START Data to process

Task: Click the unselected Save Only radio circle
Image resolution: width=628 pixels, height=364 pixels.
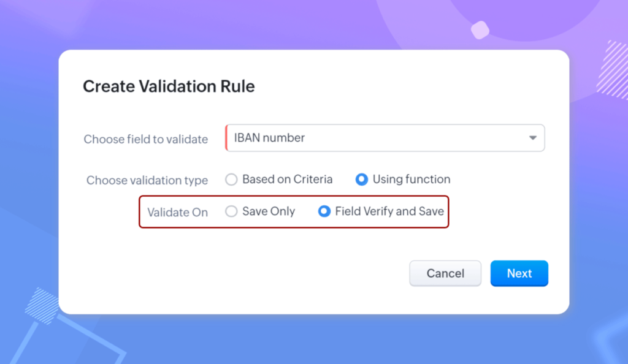Action: click(x=231, y=211)
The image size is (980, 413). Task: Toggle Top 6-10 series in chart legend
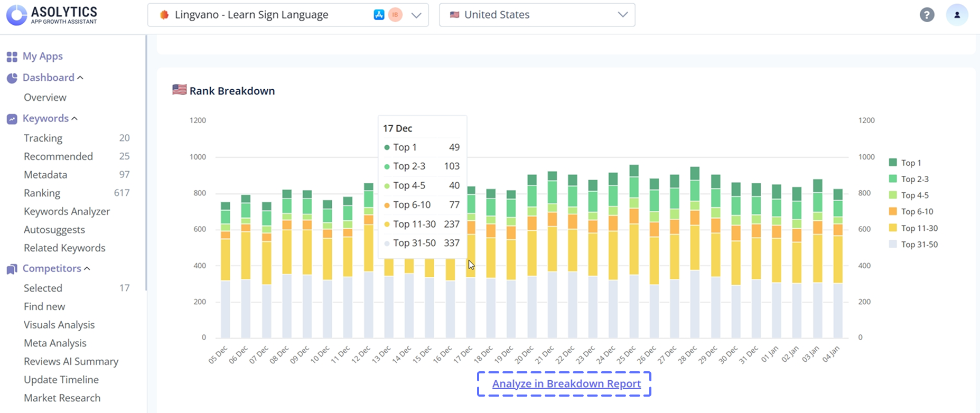[917, 211]
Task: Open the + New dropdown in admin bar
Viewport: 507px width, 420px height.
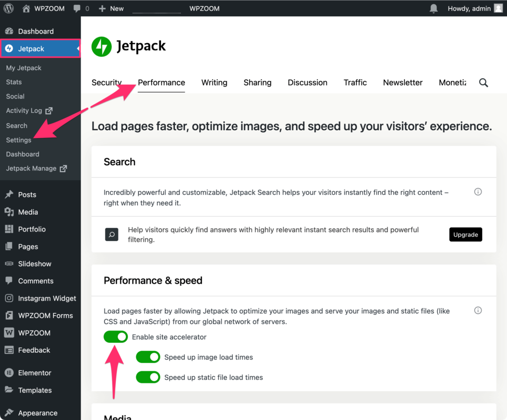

END Data to process

# Problem statement:
From the first line to the last, repeat the records above exactly, leaving out the pictures.

# Result of this task:
Task: Click the unselected Save Only radio circle
Image resolution: width=628 pixels, height=364 pixels.
Action: click(x=231, y=211)
The image size is (980, 413). Task: Toggle Top 6-10 series in chart legend
[917, 211]
Task: Open the + New dropdown in admin bar
Viewport: 507px width, 420px height.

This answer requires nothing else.